Would suit: Residents of 3rd and 16th
Price: £8,375-£9,995
Performance: 117 mph, 0-60 in 9.8 secs
Fuel economy: 48.7 mpg
Further information: 0800 525150

There is a big problem with the new Renault Twingo but I am not going to tell you what it is until the end of my column. And no skipping.

"New?" I hear you ask, with a puzzled, yet indulgent frown. " That implies there was an old Twingo, and yet I do not recall such a nomenclature being affixed to a UK market vehicle. What, pray, do you mean?"

Let me explain. The original Twingo was a groundbreaking, bargain, monobox shopping car popular with French peasants to transport various home-made spirits, quails and apricots, and Parisians who used them as parking space battering rams. Renault teased us Brits with their little marvel for years, but with a characteristic disdain for profit, and perhaps a soupçon of bitterness about all those Johnny Hallyday jokes, they never got round to producing it in right-hand drive.

Well, ignore the Twingo no more, as this one, which is based on the last generation Clio and built in Slovenia, is coming this side of La Manche with right-hand drive. I tried the 100bhp GT version. We'll also be able to buy it with 75hp but we won't be getting the diesel as, like Bresse chickens and the top Chateauneufs, the French always insist on keeping the best for themselves. I tried it in Paris, where its supple, springy suspension smoothed out the cobbles on the Champs Elysees but was still firm enough to keep things under control during a couple of hair-whitening laps of the Arc de Triomph.

What I liked about the Twingo was that its power was primed for action the moment you dabbed the throttle, making the whole thing feel light and eager. Even though it only has a 1.2 litre engine, it feels larger thanks to a clever turbo which gives it plenty of torque at low revs and making it almost as fun to drive as, say, a Ford Ka.

It's very user friendly too, with sliding rear seats and, best of all, front seats that return to their original position after folding fully flat to let back-seat passengers in (you wouldn't believe how many companies forget this). It doesn't have the cavernous feel of the original, but there is still room for four adults. The stereo looks like it was designed by someone who was really mad with the stylist of the rest of the interior, but otherwise the trim, though rubbery and cheap, feels like it will stand up to a deal of peasant/Parisian abuse.

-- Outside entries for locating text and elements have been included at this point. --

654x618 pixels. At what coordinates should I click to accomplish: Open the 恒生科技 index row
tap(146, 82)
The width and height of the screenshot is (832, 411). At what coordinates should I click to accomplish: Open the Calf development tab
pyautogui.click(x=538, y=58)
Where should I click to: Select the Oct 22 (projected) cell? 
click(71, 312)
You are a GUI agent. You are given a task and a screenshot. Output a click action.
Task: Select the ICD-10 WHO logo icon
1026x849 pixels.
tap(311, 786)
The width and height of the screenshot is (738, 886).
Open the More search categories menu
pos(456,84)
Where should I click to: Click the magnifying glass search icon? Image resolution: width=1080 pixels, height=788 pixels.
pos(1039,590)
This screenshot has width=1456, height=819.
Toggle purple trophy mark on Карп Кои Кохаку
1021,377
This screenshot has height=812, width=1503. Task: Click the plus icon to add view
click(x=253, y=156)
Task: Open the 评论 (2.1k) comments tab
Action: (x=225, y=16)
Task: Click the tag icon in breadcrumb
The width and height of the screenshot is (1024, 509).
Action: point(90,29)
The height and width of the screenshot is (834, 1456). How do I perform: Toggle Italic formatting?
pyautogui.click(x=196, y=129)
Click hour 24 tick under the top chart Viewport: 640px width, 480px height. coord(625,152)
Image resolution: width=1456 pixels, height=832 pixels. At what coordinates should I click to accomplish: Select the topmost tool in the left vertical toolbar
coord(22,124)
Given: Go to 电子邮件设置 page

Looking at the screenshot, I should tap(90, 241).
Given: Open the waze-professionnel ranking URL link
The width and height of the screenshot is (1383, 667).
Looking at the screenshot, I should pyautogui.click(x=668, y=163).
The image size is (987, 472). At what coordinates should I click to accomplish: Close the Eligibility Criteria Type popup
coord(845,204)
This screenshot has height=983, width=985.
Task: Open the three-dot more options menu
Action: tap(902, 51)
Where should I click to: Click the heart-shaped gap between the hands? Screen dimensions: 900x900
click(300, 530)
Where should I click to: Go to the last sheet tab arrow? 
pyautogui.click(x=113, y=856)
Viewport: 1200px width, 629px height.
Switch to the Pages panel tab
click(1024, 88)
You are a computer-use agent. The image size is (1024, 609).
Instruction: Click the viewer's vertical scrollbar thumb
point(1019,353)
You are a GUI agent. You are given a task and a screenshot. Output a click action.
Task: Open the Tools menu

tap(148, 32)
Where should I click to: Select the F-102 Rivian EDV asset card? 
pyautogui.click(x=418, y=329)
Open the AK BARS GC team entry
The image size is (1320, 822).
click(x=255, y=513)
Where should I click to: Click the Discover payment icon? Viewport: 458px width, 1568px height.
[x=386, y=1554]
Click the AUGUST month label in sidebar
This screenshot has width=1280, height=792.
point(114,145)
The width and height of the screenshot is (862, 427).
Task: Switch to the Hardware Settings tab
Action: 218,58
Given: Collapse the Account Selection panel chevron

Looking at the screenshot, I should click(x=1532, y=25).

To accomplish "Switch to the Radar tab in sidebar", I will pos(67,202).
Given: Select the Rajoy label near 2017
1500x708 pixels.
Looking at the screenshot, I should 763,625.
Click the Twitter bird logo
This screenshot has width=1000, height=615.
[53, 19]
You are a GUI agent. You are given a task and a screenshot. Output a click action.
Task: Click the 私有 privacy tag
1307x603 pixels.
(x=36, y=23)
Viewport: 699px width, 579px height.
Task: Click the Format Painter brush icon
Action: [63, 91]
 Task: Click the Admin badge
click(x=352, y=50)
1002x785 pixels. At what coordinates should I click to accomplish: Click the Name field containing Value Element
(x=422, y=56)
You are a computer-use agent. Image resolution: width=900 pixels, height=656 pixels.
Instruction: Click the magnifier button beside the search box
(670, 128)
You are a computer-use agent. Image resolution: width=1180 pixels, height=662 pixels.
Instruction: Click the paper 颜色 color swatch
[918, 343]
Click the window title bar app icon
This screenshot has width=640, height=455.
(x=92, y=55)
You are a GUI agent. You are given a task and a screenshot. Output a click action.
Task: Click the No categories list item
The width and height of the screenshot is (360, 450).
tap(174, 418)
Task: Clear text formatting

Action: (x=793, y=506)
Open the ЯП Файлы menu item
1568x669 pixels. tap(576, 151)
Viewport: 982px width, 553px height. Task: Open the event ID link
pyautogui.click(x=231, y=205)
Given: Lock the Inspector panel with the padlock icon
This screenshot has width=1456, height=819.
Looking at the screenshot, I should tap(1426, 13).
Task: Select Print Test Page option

Outside, things are not so rosy. Aren't we all a bit bored with big swoopy headlamps? The Twingo's belong on another car, as does its sawn-off backside. The new one has none of the original's kookiness either; Renault seems to have tried to bolt on personality with spoilers and silver bits.

But as for rivals, there aren't really any I'd rush to put a deposit on, at least not a financial deposit. There's a bunch of Koreans and Japanese, of which only the Suzuki Swift has any spunk, although the Mazda 2 should be good. The Twingo's real problem, I fear, will be the Fiat 500, which, though a few hundred quid more expensive, is cuter than an orphan cuddling a fluffy kitten dressed as a milkmaid (I mean the kitten is dressed as the milkmaid, not the orphan – that would just be pervy). And, post-BMW Mini, cute is all that counts. *

It's a classic: Original Renault Twingo

Few cars have created a stir as great as the original Renault Twingo when it was unveiled at the 1992 Paris Motor Show, prior to a launch everywhere, it seemed, apart from the UK a year later. The reasons given for no right-hand drive flavour ranged from: "It's a niche car, and it would cost too much to engineer it for rhd" to: "We 'ate you, Ingleesh peegz" , but most agree it was, in retrospect, a commercial blunder for Renault. It sold more than 2.4 million, and is still on sale in some countries today. According to Wikipedia, the name is derived from the words "Twist" , "Swing" and "Tango", but, elsewhere, it also claims that 'Wuthering Heights' was written by Floella Benjamin, which I don't think is true either. What I do know is that the Twingo was designed under Renault's crazy genius Patrick le Quement, keen at the time to stir things up. The Twingo did that and more, spawning dozens of imitators around the world.